Aim of the exercise>
Word-for-word reproduction, images excluded: copy every entry below.

Recorded information>
--------------------

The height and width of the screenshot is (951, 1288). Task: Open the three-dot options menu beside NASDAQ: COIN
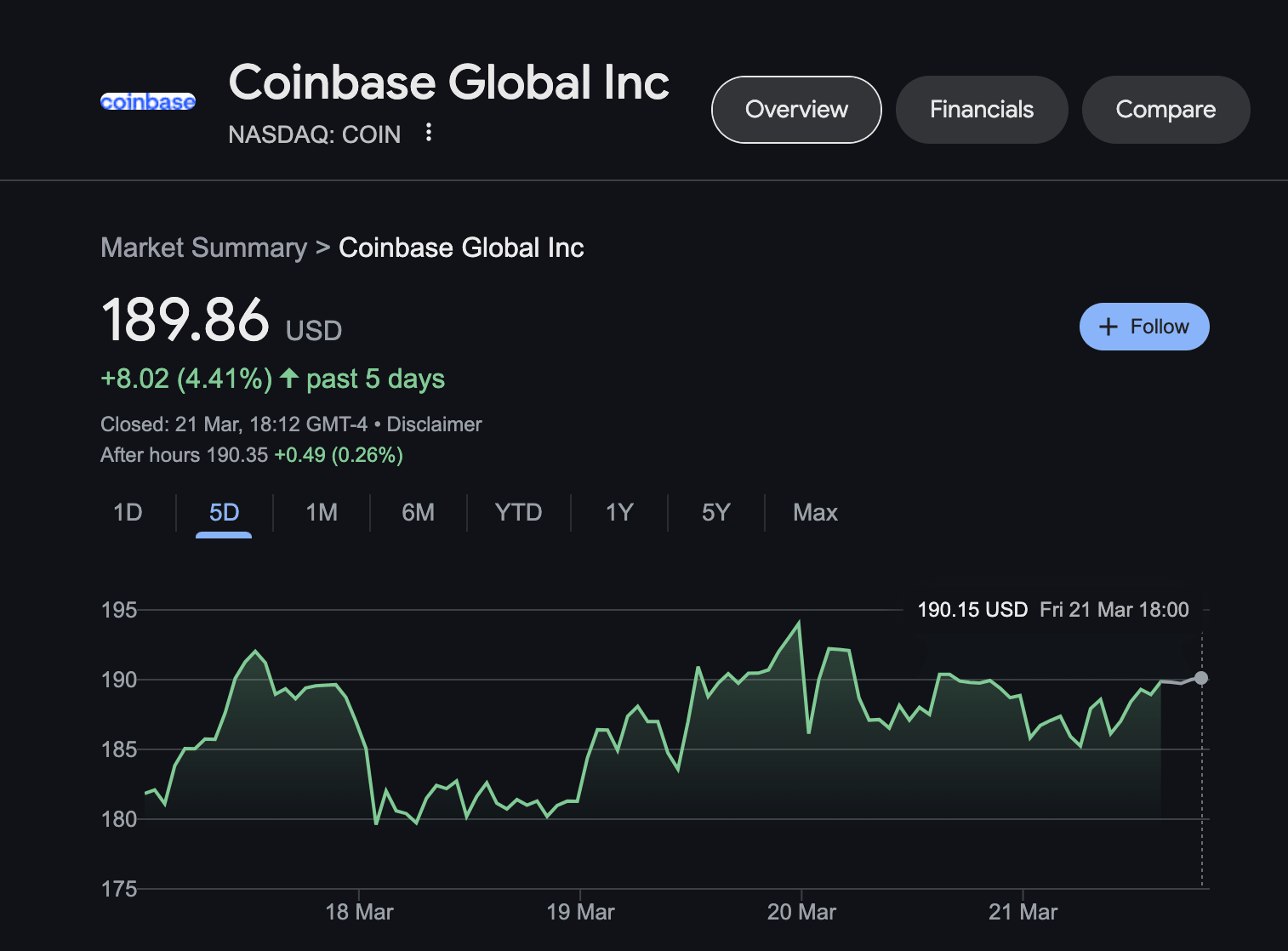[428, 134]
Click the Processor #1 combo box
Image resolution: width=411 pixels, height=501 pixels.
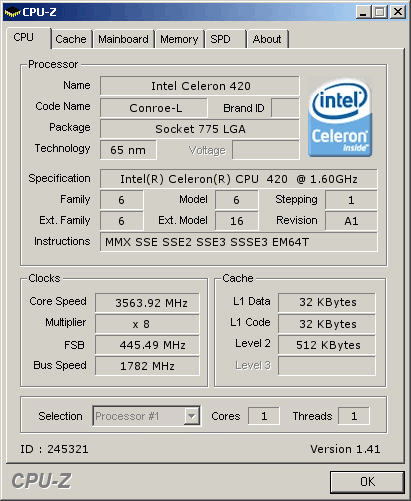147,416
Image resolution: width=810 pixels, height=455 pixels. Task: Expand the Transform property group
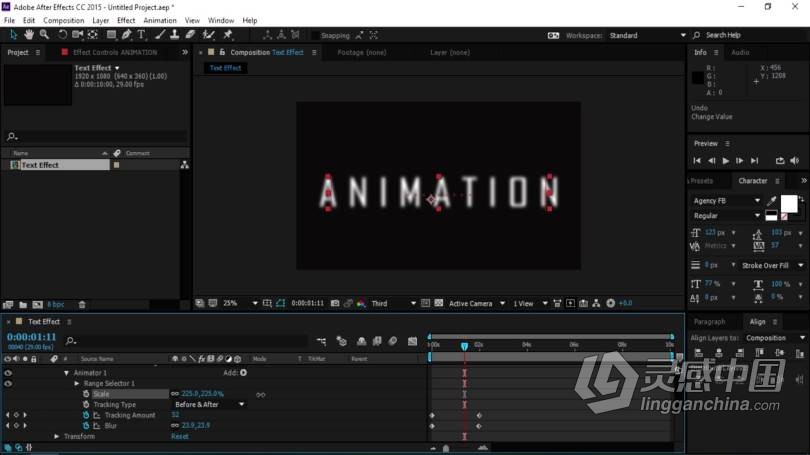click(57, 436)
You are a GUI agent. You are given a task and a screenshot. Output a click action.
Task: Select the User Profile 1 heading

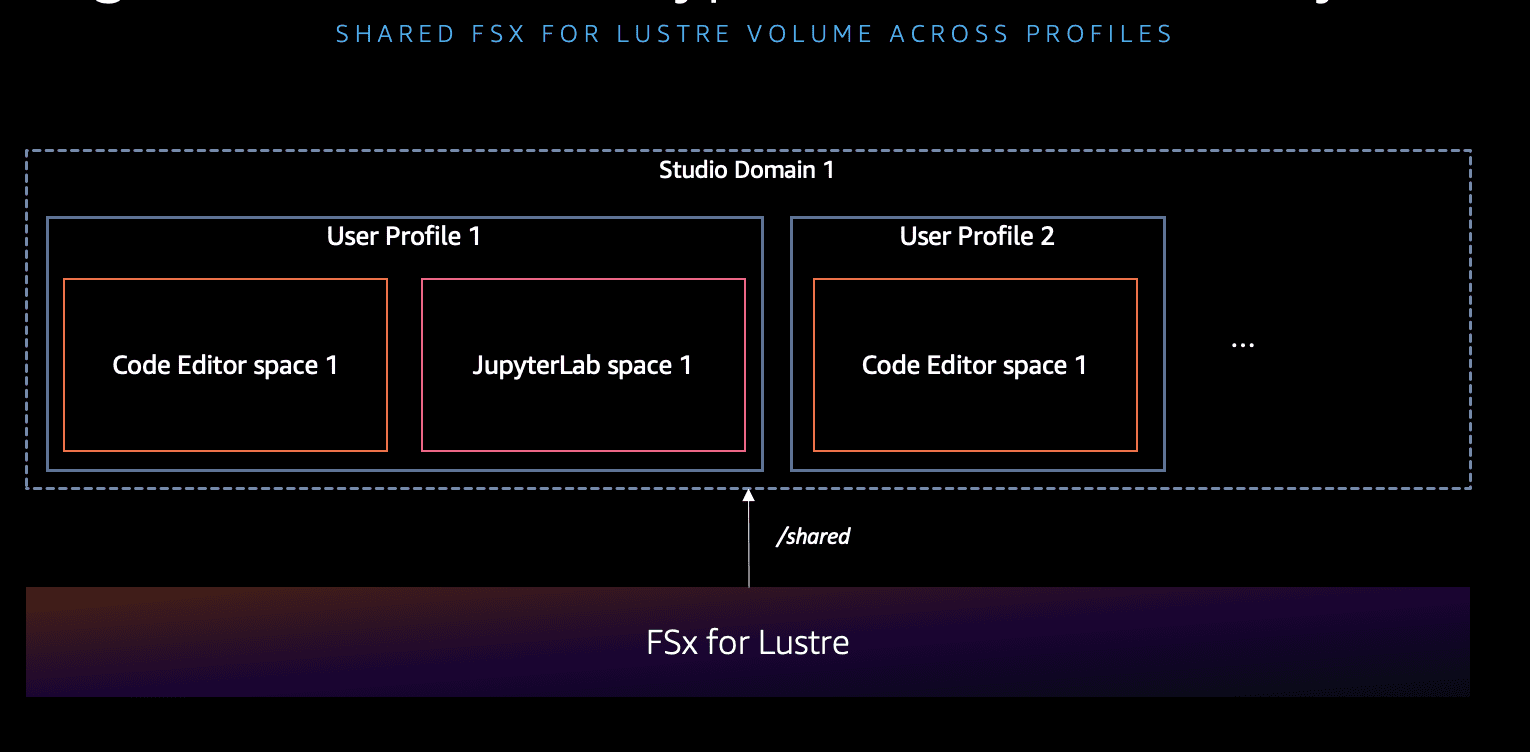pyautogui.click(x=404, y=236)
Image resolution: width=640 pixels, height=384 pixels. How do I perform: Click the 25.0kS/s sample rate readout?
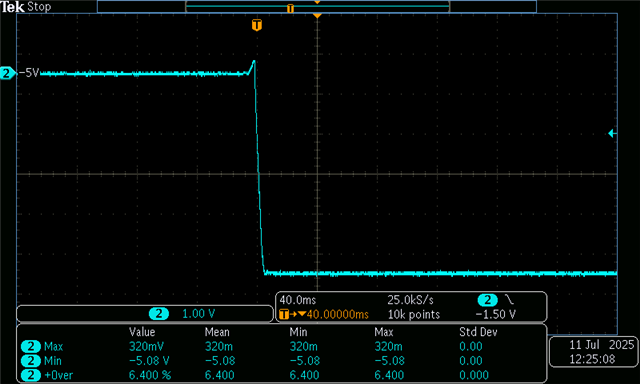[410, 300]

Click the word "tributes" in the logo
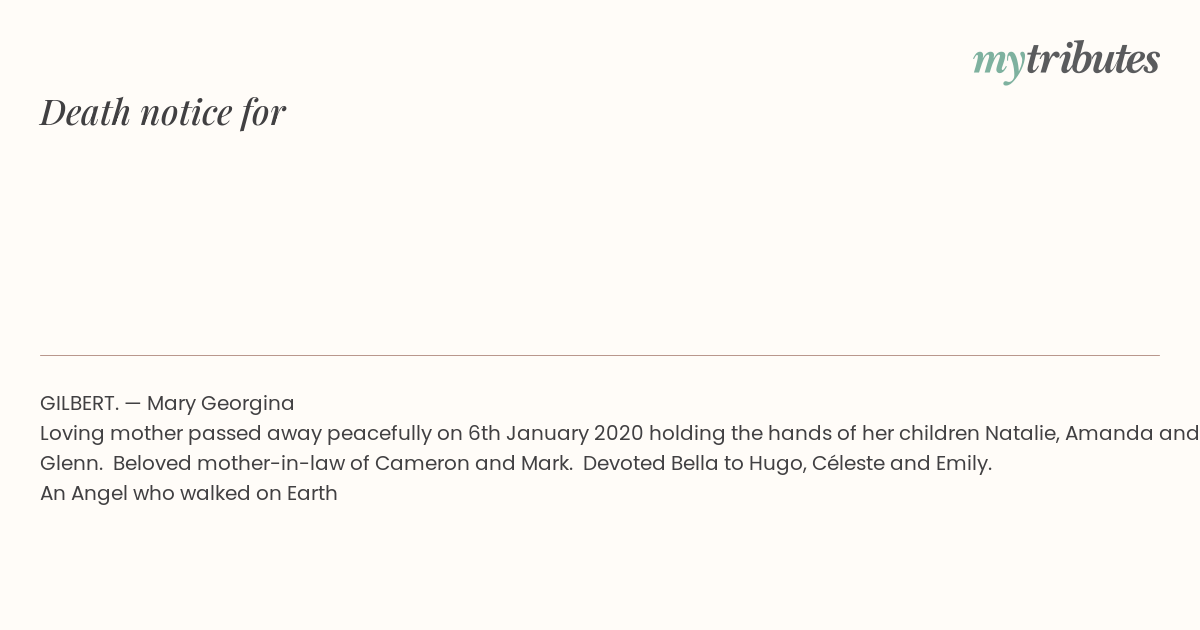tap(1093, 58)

--------------------

Output of the task>
The height and width of the screenshot is (951, 1288). Task: Open the three-dot options menu beside NASDAQ: COIN
[428, 134]
Click the Processor #1 combo box
Image resolution: width=411 pixels, height=501 pixels.
147,416
Image resolution: width=810 pixels, height=455 pixels. Task: Expand the Transform property group
click(57, 436)
You are a GUI agent. You are given a task and a screenshot. Output a click action.
Task: Select the User Profile 1 heading

pyautogui.click(x=404, y=236)
Image resolution: width=640 pixels, height=384 pixels. How do I perform: Click the 25.0kS/s sample rate readout?
[410, 300]

Click the word "tributes" in the logo
tap(1093, 58)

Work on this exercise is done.